FDX1 facilitates elesclomol-induced cuproptosis and promotes glioblastoma development via transcription factor NFKB1.

Ferredoxin 1 (FDX1) played a key role in mediating elesclomol-induced cuproptosis against cancer cells. Although previous studies revealed its prognostic significance and regulatory effect on immune responses in glioblastoma, the underlying mechanisms by which FDX1 modulating tumor progression and cuproptosis remained unclear. In this study, FDX1 was either overexpressed or knocked down in glioblastoma cells. Then the impacts or modulation of FDX1 expression on tumor cell proliferation, migration, invasion, and cuproptosis upon elesclomol treatment were investigated. Bioinformatic prediction of the potential transcription factors of FDX1 was performed, among which Nuclear Factor Kappa B Subunit 1 (NFKB1) was identified and validated by dual-luciferase assay as a direct regulator binding to the FDX1 promoter. Functional experiments showed that FDX1 knockdown suppressed aggressiveness and reduced cuproptosis of glioblastoma cells, while FDX1 overexpression had the opposite effects.
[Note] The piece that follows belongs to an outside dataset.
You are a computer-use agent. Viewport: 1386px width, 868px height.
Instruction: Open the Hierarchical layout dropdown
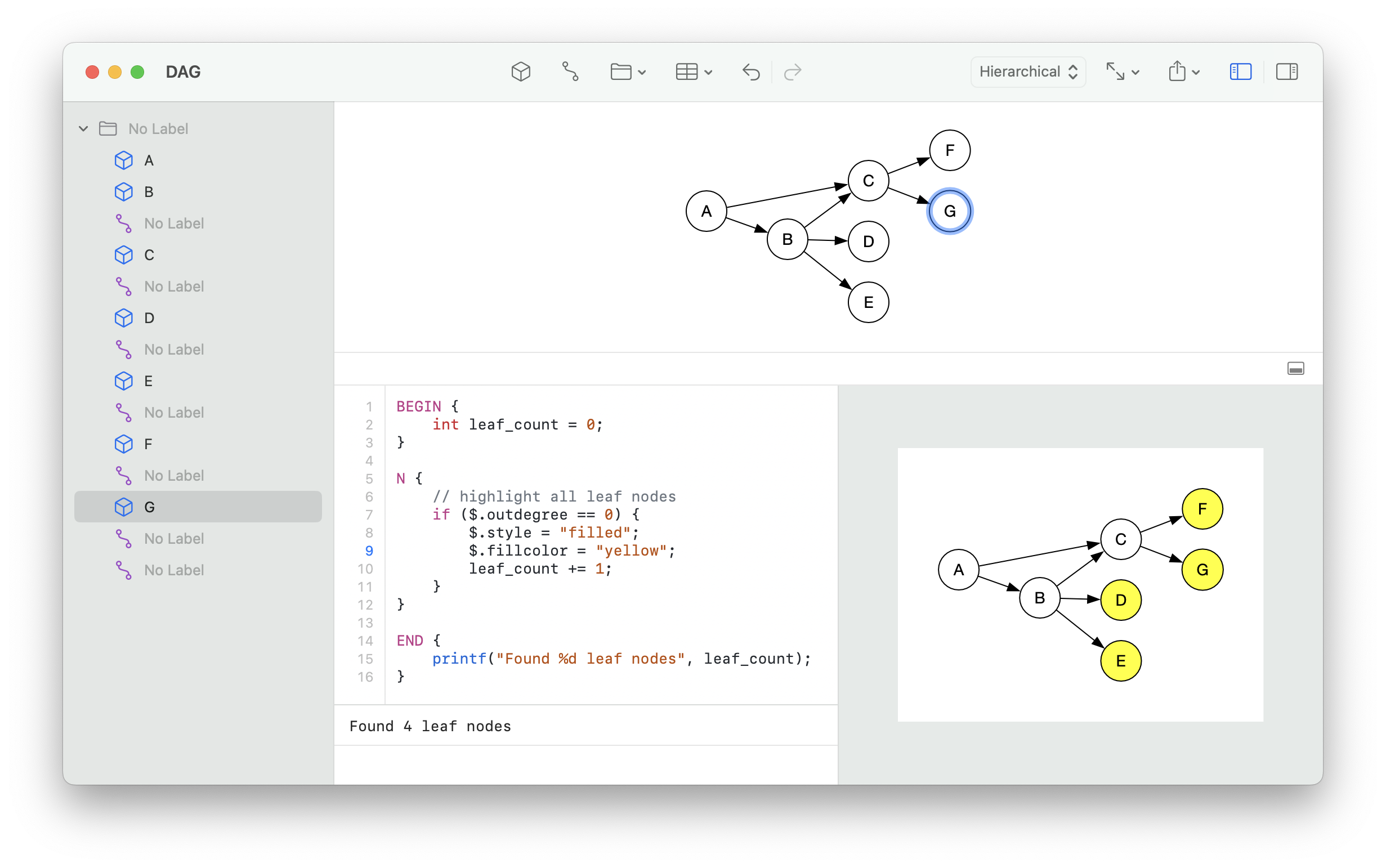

Knockdown of NFKB1 diminished tumor growth and attenuated cuproptosis, and these effects were partially rescued by FDX1 upregulation. In vivo, FDX1 knockdown weakened the tumor-suppressive effect of elesclomol in the intracranial xenografts. Similarly, NFKB1 knockdown significantly suppressed tumor growth in vivo, while co-overexpression of FDX1 partially reversed this effect of NFKB1 knockdown. These findings revealed that FDX1 exerted a double-edged sword effect in glioblastoma by promoting tumor progression and enhancing elesclomol-induced cuproptosis. NFKB1 functioned as a positive transcriptional regulator of FDX1 and contributed to both glioblastoma development and susceptibility to cuproptosis-based therapy.